Supplied records:
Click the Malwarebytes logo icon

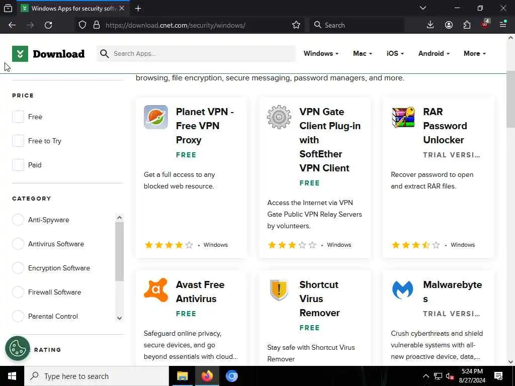click(x=403, y=290)
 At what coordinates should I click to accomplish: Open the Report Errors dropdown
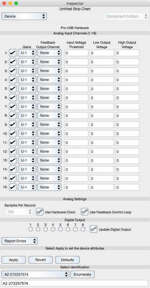pos(19,241)
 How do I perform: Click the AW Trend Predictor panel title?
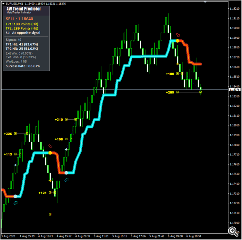(x=24, y=9)
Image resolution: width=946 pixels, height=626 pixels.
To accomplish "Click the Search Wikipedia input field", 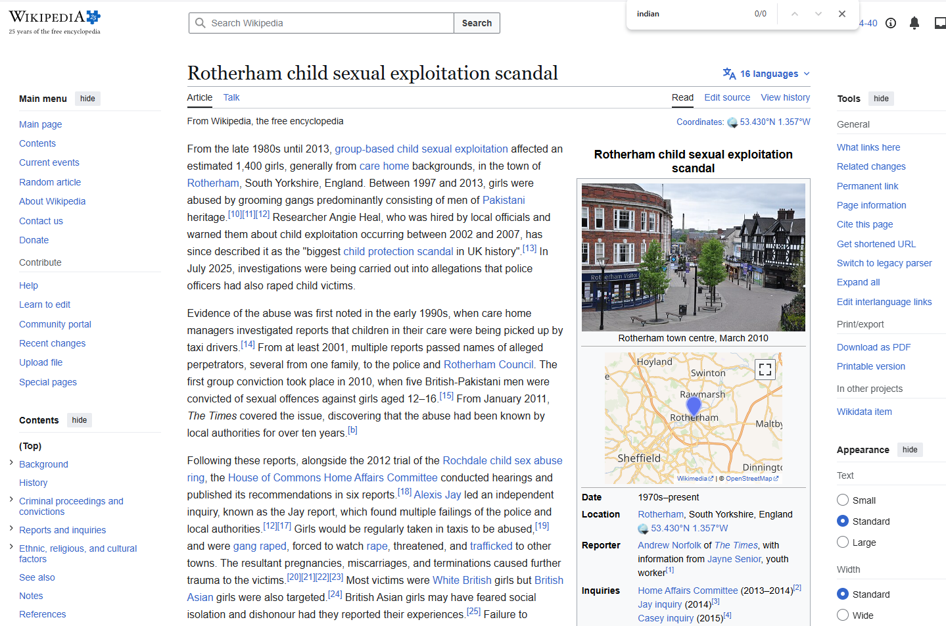I will (321, 23).
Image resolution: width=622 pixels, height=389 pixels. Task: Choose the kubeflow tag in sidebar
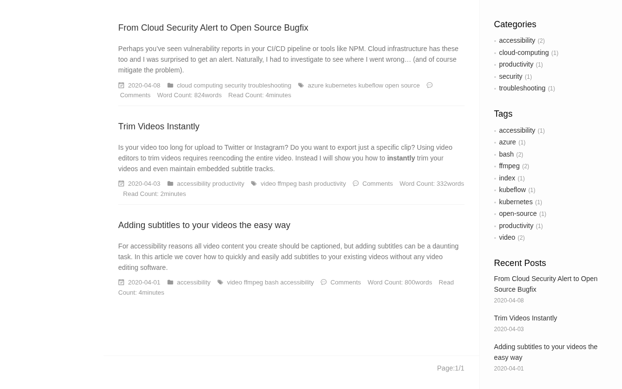pos(512,190)
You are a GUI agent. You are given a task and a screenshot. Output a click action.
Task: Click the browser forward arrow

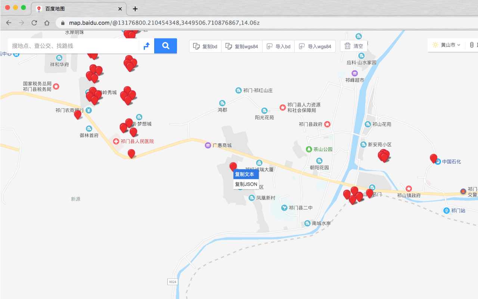(21, 22)
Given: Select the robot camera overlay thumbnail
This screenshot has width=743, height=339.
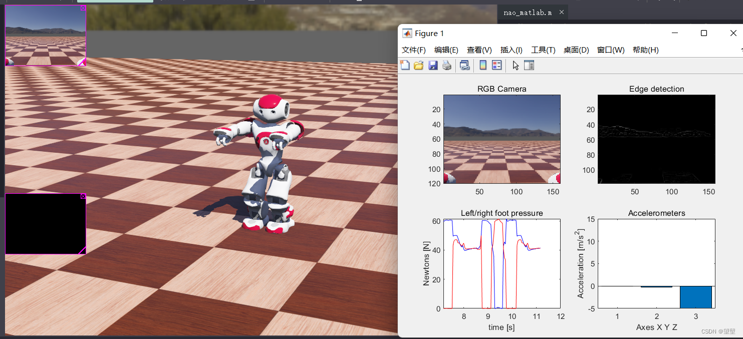Looking at the screenshot, I should [44, 34].
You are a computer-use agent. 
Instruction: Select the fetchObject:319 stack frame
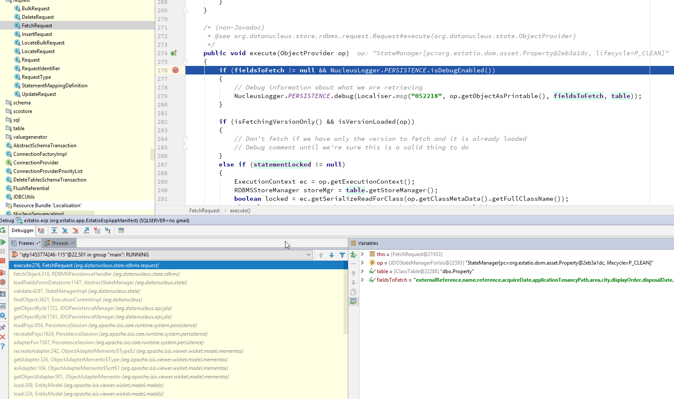97,274
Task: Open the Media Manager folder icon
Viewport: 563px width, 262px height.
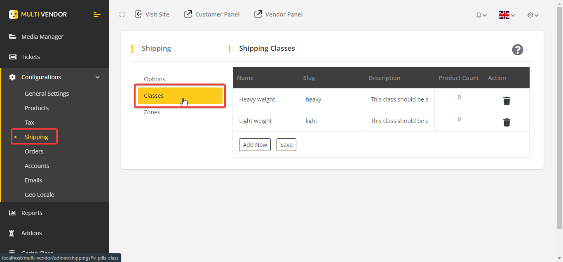Action: click(x=12, y=36)
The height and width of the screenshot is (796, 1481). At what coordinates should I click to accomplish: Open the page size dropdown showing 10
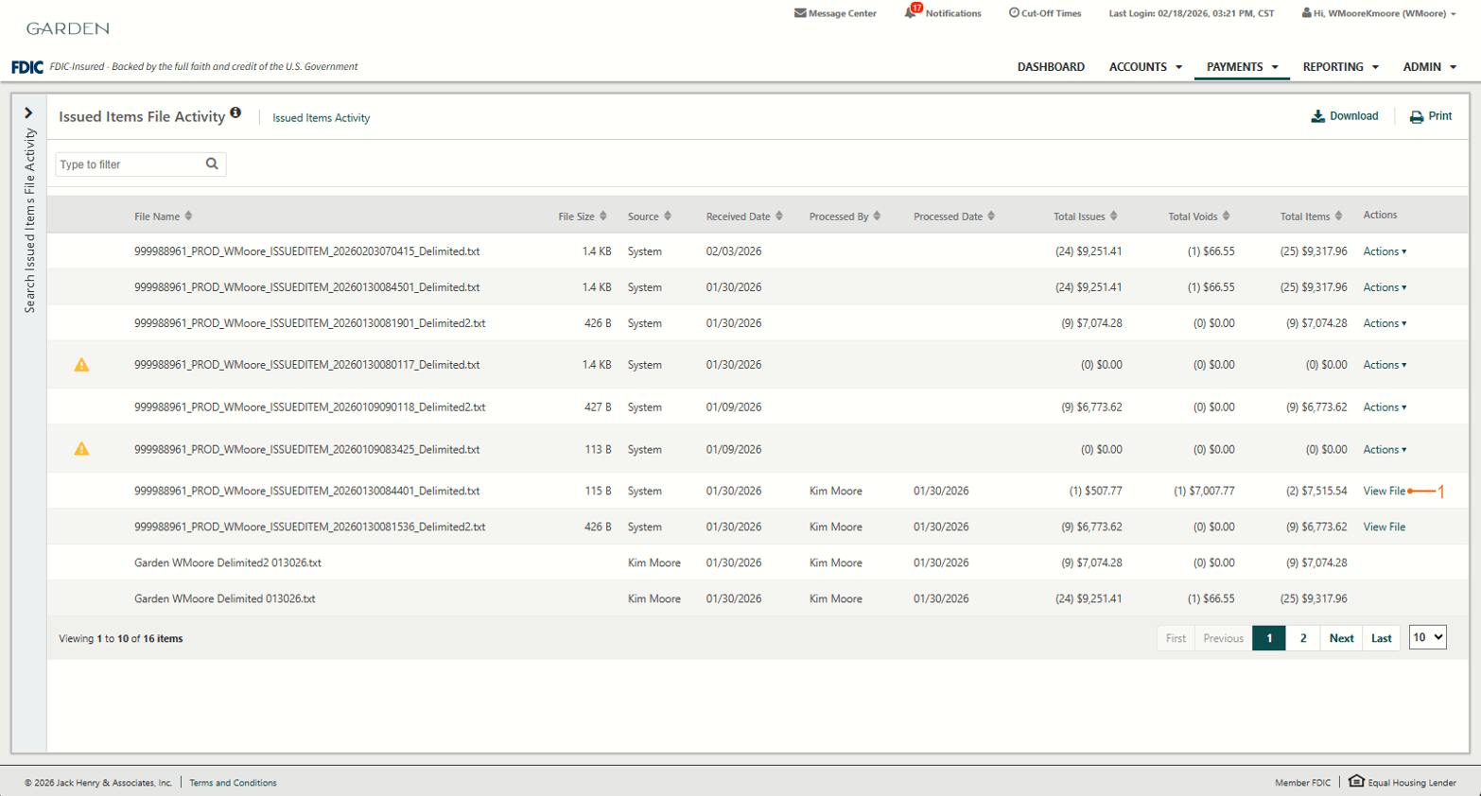tap(1427, 637)
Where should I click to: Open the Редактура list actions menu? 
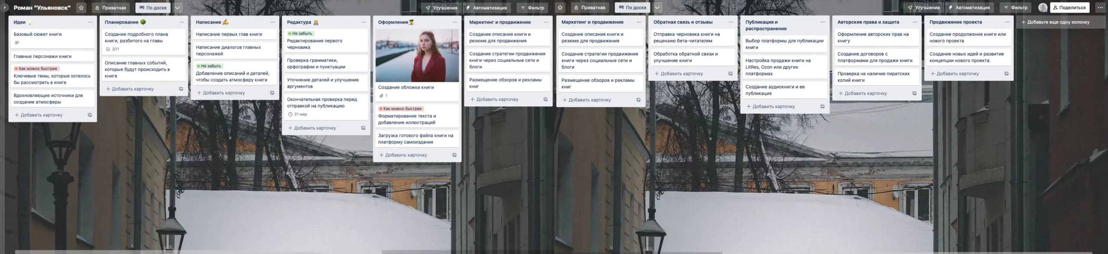pyautogui.click(x=364, y=22)
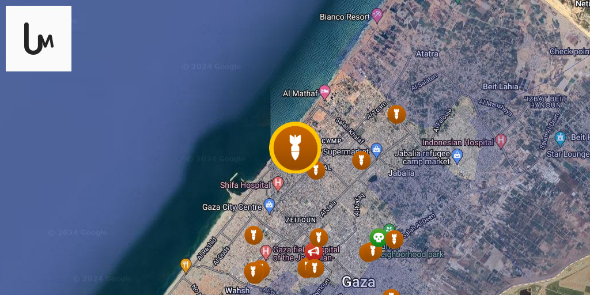
Task: Click bomb marker beside Supermarket label
Action: click(361, 161)
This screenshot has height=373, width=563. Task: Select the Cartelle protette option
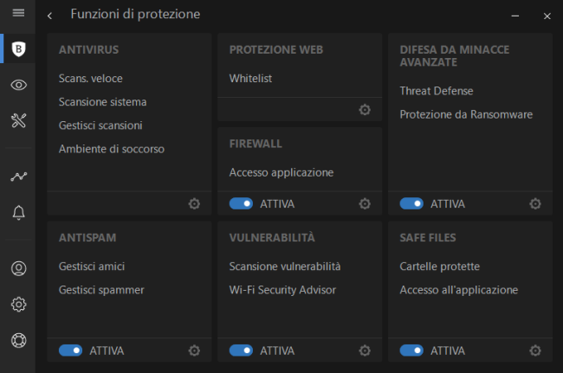tap(439, 267)
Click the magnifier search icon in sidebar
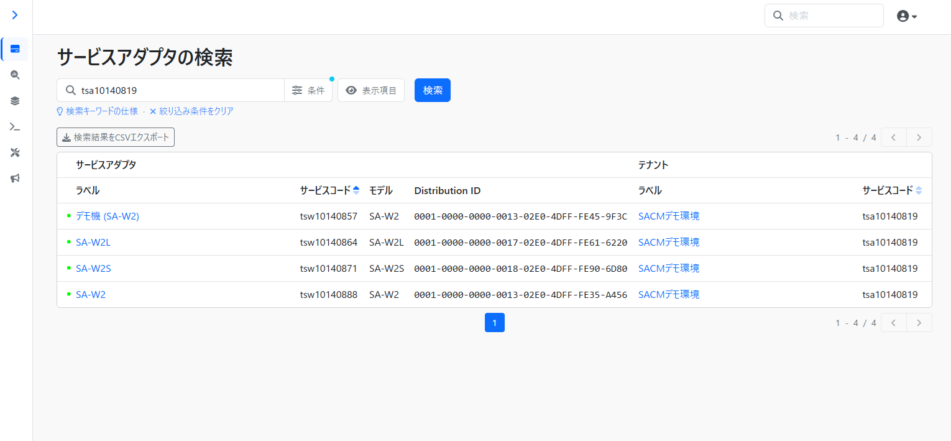The height and width of the screenshot is (441, 951). click(15, 75)
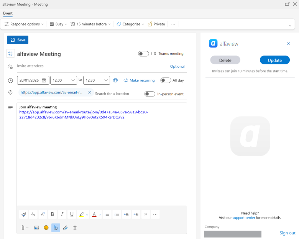This screenshot has height=239, width=299.
Task: Open the 15 minutes before reminder dropdown
Action: tap(91, 24)
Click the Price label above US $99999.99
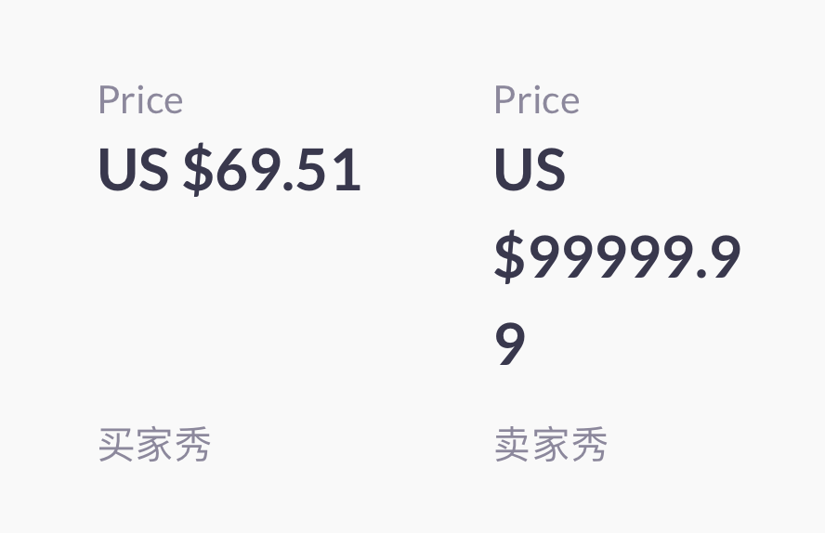 [536, 100]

Exercise objective: Lines holding the string "agent" are the answer; copy each one from the listing above.

Result of this exercise:
You are a GUI agent. You are given a task and a screenshot. Output a click action.
You are a computer-use agent. 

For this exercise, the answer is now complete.